Oooh i like that  ive got a low output UV bulb but he keeps climbing on the top of the holder i know it wont do him any harm but i think thats what he needs


----------



## Iulia (Mar 2, 2011)

one of my corns practically lives on top of his :lol2:


----------



## hornet2k8 (May 4, 2014)

Lol i got some plastic vines from ebay for £2.30 cut it in half and it looks better now


----------



## hornet2k8 (May 4, 2014)

What should the temp be in the snake viv i think my viv is too cold for him ive got the thermostat at 29- 31 degrees C is that ok??


----------



## jakk (Jan 22, 2008)

When your are using a heat mat in a viv its not a question of over all temp in the viv its how hot is the mat. You will never heat the whole viv with a heat mat they only provide belly heat thats why I always use ceramics in my vivs. That dial thermometer you have in there is totally useless. You really need to get a digital thermometer of an infer red and take your readings from the heat mat.

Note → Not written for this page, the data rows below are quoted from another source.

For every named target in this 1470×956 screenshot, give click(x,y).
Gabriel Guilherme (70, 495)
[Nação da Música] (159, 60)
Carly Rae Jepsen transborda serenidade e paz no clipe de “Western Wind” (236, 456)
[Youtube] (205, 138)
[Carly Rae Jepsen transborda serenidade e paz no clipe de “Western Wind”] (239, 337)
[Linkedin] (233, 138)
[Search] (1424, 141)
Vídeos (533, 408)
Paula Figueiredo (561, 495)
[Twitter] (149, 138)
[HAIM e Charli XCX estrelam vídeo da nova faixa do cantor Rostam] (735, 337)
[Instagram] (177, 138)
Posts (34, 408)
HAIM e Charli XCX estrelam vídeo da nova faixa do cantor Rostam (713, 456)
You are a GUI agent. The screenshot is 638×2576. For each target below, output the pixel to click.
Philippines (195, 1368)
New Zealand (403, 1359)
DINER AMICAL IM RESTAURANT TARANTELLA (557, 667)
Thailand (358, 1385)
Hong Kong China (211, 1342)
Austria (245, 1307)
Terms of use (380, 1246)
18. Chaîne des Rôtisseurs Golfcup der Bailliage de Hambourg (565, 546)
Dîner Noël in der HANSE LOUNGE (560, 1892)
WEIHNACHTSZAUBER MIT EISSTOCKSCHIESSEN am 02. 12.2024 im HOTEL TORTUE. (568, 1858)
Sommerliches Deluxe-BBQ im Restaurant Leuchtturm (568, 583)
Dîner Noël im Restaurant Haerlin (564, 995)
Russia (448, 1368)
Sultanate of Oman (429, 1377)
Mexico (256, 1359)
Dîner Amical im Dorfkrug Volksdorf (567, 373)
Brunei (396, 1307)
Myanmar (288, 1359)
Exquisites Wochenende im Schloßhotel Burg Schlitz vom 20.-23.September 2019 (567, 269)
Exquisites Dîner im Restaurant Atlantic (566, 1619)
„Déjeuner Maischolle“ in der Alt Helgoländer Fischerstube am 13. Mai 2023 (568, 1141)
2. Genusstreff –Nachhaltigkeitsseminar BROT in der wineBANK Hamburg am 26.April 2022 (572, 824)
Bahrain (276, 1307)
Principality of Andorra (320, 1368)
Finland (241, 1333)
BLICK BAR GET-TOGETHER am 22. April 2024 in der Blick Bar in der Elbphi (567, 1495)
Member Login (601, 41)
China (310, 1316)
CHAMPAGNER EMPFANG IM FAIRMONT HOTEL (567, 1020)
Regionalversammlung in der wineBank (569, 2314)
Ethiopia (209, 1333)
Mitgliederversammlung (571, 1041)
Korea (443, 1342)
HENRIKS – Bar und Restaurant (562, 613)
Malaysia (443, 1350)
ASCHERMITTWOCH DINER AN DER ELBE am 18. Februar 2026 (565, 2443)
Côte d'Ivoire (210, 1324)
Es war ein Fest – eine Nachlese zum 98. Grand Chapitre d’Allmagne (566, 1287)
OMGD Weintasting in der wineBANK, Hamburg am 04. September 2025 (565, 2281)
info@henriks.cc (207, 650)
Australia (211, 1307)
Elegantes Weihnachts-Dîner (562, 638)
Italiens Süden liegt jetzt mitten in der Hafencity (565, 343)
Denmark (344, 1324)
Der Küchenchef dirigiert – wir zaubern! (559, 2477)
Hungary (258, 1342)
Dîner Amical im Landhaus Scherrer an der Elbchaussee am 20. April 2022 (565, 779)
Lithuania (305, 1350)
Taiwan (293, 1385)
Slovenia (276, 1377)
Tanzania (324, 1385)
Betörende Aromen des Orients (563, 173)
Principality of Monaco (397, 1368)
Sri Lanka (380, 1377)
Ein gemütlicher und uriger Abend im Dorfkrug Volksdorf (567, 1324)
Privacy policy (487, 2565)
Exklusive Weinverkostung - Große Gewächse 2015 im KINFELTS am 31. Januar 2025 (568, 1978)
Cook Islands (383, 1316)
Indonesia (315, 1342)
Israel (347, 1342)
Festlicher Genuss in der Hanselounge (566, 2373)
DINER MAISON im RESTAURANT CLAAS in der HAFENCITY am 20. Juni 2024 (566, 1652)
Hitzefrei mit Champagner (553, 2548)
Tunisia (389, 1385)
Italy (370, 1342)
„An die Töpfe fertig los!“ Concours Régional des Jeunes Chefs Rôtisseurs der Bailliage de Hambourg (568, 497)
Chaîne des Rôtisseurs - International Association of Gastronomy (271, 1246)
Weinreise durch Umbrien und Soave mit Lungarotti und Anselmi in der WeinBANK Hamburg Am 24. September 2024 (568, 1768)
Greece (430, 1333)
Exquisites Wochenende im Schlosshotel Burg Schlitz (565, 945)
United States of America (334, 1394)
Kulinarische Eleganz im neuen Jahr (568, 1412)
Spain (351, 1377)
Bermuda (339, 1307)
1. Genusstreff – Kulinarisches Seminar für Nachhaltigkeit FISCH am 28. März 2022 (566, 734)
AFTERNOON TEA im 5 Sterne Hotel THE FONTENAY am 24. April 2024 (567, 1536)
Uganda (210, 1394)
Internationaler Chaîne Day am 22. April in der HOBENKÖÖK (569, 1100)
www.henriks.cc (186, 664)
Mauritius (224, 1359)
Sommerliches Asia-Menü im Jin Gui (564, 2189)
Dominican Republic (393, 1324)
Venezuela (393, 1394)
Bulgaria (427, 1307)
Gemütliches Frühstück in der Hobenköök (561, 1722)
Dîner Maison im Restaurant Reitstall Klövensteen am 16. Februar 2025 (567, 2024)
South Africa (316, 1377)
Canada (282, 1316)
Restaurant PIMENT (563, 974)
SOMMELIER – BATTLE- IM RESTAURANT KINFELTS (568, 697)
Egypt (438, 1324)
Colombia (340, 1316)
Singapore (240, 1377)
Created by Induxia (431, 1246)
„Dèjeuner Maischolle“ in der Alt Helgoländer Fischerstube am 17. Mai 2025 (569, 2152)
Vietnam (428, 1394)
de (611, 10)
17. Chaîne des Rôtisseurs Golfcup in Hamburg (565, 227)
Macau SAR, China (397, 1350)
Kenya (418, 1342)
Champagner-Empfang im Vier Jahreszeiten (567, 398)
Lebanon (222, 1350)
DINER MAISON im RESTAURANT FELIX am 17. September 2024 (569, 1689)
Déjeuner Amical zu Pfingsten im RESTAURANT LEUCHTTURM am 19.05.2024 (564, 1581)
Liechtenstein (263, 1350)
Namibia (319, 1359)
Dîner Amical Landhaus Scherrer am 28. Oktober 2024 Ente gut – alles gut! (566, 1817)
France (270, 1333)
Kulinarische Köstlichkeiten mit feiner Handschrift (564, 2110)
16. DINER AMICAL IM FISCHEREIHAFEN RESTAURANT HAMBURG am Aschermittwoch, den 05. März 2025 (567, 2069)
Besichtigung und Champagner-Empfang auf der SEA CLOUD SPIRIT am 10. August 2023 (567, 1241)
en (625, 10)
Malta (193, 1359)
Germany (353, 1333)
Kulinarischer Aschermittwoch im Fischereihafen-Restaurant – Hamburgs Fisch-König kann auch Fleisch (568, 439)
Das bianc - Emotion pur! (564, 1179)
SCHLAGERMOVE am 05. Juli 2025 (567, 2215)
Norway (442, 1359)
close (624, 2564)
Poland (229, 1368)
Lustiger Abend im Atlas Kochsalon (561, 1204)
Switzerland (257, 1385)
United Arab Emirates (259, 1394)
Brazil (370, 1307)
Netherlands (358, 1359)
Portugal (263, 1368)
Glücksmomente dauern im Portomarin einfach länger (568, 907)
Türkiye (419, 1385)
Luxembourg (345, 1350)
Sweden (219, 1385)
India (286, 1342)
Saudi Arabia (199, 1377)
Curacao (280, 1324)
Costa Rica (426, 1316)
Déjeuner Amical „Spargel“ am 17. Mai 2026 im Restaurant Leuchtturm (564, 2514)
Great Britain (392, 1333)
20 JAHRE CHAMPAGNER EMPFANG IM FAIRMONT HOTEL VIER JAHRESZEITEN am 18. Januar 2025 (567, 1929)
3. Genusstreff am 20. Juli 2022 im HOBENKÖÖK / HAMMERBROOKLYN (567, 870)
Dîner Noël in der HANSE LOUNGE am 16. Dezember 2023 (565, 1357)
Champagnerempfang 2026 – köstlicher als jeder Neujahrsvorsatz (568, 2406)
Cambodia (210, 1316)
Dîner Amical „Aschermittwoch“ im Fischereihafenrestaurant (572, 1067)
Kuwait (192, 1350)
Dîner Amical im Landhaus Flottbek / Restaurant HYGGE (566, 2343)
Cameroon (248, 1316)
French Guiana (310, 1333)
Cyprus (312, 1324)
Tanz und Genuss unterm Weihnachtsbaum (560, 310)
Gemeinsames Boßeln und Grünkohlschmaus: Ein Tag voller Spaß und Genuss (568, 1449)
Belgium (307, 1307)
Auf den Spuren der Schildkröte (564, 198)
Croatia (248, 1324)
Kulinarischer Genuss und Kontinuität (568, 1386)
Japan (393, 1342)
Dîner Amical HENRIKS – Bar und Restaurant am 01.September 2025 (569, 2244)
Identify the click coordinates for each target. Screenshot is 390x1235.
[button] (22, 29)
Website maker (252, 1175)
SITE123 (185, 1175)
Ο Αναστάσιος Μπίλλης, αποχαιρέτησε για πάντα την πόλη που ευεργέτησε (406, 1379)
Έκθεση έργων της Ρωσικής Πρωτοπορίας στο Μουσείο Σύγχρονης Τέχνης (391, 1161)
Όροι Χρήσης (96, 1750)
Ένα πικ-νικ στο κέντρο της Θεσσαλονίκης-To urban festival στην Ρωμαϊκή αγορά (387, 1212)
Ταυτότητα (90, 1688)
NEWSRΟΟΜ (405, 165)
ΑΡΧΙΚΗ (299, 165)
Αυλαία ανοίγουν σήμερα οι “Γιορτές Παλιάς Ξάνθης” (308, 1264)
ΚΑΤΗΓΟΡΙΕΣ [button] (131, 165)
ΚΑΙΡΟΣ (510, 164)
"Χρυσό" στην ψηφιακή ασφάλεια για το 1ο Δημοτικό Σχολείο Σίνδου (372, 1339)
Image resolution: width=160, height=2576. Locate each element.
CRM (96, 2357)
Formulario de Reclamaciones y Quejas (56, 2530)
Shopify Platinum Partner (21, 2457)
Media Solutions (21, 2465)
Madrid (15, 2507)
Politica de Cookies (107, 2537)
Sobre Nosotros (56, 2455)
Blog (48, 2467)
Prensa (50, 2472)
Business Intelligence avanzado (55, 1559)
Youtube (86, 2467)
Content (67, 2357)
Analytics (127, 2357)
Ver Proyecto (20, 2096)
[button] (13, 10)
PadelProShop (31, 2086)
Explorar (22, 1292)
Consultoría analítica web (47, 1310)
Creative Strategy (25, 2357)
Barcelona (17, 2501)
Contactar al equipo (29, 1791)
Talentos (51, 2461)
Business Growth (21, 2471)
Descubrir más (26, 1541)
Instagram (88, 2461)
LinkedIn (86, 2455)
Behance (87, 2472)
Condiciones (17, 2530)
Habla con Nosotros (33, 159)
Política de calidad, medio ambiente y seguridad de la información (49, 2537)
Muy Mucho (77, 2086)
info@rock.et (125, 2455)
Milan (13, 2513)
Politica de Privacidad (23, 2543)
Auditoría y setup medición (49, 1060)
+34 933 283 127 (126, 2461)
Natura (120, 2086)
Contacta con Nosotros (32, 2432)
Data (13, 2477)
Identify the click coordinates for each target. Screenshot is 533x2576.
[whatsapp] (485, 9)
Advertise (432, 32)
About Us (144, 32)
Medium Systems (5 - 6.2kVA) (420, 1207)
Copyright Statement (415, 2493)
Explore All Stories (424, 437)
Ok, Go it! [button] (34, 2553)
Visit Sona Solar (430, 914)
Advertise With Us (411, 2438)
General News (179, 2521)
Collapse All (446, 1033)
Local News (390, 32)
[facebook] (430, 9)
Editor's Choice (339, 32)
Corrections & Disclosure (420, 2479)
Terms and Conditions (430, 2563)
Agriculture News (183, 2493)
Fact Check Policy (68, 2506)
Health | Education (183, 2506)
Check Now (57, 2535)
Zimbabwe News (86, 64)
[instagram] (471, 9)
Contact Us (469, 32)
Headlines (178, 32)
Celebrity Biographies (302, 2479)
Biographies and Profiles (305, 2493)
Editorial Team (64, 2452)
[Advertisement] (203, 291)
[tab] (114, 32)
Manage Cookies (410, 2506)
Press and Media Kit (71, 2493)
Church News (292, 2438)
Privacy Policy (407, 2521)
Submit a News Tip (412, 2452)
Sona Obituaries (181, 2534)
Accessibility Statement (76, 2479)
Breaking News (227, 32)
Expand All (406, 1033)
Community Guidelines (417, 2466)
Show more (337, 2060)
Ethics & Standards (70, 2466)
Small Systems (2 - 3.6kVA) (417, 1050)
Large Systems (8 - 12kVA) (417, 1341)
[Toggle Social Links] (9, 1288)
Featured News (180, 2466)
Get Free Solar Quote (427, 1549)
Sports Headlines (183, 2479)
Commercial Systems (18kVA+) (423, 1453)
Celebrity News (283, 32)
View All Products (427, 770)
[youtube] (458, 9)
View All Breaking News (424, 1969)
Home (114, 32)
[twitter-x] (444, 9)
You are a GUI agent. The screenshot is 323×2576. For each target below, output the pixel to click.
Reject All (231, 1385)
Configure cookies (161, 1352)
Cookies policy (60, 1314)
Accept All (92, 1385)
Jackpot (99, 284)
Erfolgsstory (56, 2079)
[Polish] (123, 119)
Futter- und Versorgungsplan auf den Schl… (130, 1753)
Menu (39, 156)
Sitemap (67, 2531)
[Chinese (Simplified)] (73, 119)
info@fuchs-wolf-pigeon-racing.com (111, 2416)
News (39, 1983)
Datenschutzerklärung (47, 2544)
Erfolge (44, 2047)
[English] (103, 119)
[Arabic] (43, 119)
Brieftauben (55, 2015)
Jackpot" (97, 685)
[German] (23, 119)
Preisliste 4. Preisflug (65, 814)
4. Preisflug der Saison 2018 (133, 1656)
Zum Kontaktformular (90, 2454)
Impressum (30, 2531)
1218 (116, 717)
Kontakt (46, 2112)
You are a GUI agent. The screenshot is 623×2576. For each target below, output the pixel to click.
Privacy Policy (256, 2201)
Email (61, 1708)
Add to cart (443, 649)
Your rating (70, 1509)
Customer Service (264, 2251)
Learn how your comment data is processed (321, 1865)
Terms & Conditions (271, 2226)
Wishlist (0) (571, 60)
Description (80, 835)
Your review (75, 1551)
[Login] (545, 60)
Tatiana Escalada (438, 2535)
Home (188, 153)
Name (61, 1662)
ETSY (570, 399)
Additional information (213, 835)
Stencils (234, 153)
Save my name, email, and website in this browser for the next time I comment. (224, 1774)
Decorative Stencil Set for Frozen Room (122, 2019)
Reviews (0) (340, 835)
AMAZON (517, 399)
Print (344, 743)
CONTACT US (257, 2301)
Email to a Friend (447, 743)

As for trying to keep a hot and cold end, that should be easy the mat should only be large enough to cover one side of the tank. If it covers the whole tank then there is no cold end and thats no good. How have you got the heat mat set up? Can you post pictures please? Do you have a thermostat?


----------



## hornet2k8 (May 4, 2014)

Yea ive got a thermostat in the tank and a heat mat i got told ypu dont need a basking bulb just a heat mat its my first snake so i dont know ive got beardies and there set up has got a ceramic heat bulb and uv light should i get a small one for the snake ?? The tank is only 2 ft long


----------



## hornet2k8 (May 4, 2014)

this is the set up ive got a large heat mat which i used for my beardies a while ago and found out it can burn them


----------



## jakk (Jan 22, 2008)

If your worried about heat mats burning your beardies, stand to reason the heat mat can burn your snake as well, and it can if you don't have t set up correctly. the probe from the het mat needs to be set on the substrate dover the heat mat or it won't get correct readings. How much of the viv is covered by the heat mat? 

The ceramic vs heat mat debate has been going for ever. I prefer ceramics myself. They cost more and need more expensive thermostats, Im sure you have one with your beardies? But they provide heat for the entire viv not just belly heat. I think about it like this in the wild there ambient temperature is high, so i replicate that with ceramics. 

The heat mat won't heat up the air in your viv so the vivarium will only be as warm as the room its kept in. That dial thermometer is reading the room temp not the temp on the heat mat and thats recipe for disaster.


----------



## hornet2k8 (May 4, 2014)

Arr rite ok so am best off getting a small ceramic bulb for it ?


----------



## jakk (Jan 22, 2008)

If you could answer my questions about how you have the mat set up I can give you full advice. Theres no reason why your current set up can work as long as it is optimised and running correctly.


----------



## hornet2k8 (May 4, 2014)

The mat is on the bottom of the viv about 3/4 filling the viv


----------



## jakk (Jan 22, 2008)

ok, it really should only be half. What about the thermostat probe?


----------



## hornet2k8 (May 4, 2014)

I got a micro climate from pets at home


----------



## jakk (Jan 22, 2008)

No where is the thermostat probe? is it on the substrate above the mat or do you have it on the wall?


----------



## hornet2k8 (May 4, 2014)

Its dangled about 3 inch off the sub strait


----------



## hornet2k8 (May 4, 2014)

Thats the probe


----------



## jakk (Jan 22, 2008)

ok it really really needs to be on the substrate where the snake will be sitting otherwise its just reading the air temp in the the viv and will over heat and burn the snake.


----------



## hornet2k8 (May 4, 2014)

Ok no worries ill do it now


----------



## hornet2k8 (May 4, 2014)

Ok ive put it near the bottom out of reach of the snake


----------



## jakk (Jan 22, 2008)

Some one please slay this troll. :bash:


----------



## hornet2k8 (May 4, 2014)

Who u calling a troll ??


----------



## TaxMonkey (Oct 14, 2014)

jakk said:


> *ok it really really needs to be on the substrate where the snake will be sitting* otherwise its just reading the air temp in the the viv and will over heat and burn the snake.





hornet2k8 said:


> Ok ive put it near the *bottom out of reach of the snake*


If the probe is out of reach of the snake it can't be measuring the temperature where it will be.


----------



## Tommy Coopers Ghost (Sep 14, 2014)

sorry havent read all thread...

if its a Heat mat, tape Probe to Centre top of mat with a wee bit of electrical tape (high enough tack to stick, but low tack enough to get off snake if need be)

if Basking Spot or ceramic, secure Probe at closest Basking level to bulb at warm end of viv... easily held in place with Those Cable nail jobbies


----------



## hornet2k8 (May 4, 2014)

Just another question i try to handle him about once a day but he still takes the fight or flight mainly flight is this normal for them ??


----------